Cambodia, Malaysia to Form Domestic Worker Pact

One thousand Cambodian women will be sent each month to work as domestic workers in Malaysia after a long-awaited agreement between the two countries is inked, thus ending Cambodia’s two-year moratorium on the trade, Malaysian state media reported Monday.

According to Malaysian news agency Bernama, Home Minister Ahmad Zahid Hamidi said he received a telephone call Monday from Othsman Hassan, secretary of state at Cambodia’s Ministry of Labor, about lifting the moratorium to fill Malaysia’s need for domestic workers.

“They will be sent here once the memorandum of understanding between the Malaysian government and Cambodia is finalized and signed in a few months’ time,” Mr. Ahmad said according to Bernama, adding that there are currently about 30,000 Cambodians working in Malaysia as domestic workers.

The state-news report also said that the Cambodian government has agreed to set up a training center where the women could learn Malaysia’s language, culture and work ethics prior to beginning their work.

In October 2011, the Cambodian government imposed a ban on sending women to work as housemaids in Malaysia following reports of serious abuse and exploitation of Cambodian female workers by their Malaysian employers and Cambodian recruitment agencies.

Since then, the two governments have attempted to ad­dress these issues by drafting a memorandum of understanding, which rights groups have repeatedly said does not sufficiently protect Cambodian women working in Malaysia from human rights abuse.

Oum Mean, another secretary of state at the Ministry of Labor alongside Mr.
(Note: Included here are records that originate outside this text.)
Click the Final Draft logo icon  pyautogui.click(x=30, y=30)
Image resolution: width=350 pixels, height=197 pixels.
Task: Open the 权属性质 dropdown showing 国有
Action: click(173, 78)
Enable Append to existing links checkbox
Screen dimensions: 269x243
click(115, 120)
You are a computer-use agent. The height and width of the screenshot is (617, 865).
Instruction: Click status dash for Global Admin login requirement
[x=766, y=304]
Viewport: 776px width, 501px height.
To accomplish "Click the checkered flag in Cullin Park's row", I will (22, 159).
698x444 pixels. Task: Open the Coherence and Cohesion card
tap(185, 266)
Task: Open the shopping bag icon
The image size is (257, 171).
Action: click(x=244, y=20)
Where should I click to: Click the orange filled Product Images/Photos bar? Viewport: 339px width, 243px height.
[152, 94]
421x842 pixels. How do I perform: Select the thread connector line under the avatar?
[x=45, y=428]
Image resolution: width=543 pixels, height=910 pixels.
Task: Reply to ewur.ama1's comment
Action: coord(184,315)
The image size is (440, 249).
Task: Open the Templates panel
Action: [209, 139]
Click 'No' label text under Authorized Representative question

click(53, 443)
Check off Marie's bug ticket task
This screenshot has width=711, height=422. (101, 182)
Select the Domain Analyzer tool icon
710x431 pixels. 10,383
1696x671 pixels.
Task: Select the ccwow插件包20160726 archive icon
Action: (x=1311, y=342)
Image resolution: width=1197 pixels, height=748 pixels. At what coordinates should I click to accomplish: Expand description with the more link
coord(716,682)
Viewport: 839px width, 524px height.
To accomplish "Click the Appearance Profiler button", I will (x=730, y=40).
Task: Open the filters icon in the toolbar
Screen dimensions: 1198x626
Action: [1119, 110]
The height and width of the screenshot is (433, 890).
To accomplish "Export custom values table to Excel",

Hassan, said Monday that he had not heard anything about the moratorium being lifted.

“There has been nothing new since 2011. We’ve stopped sending women to work as housemaids, but in general, there are workers still being sent out, like for factories or to work as carpenters,” Mr. Mean said.

“I have no information on this.”

Contacted by telephone, Secretary of State Mr. Hassan declined to comment on the Bernama report.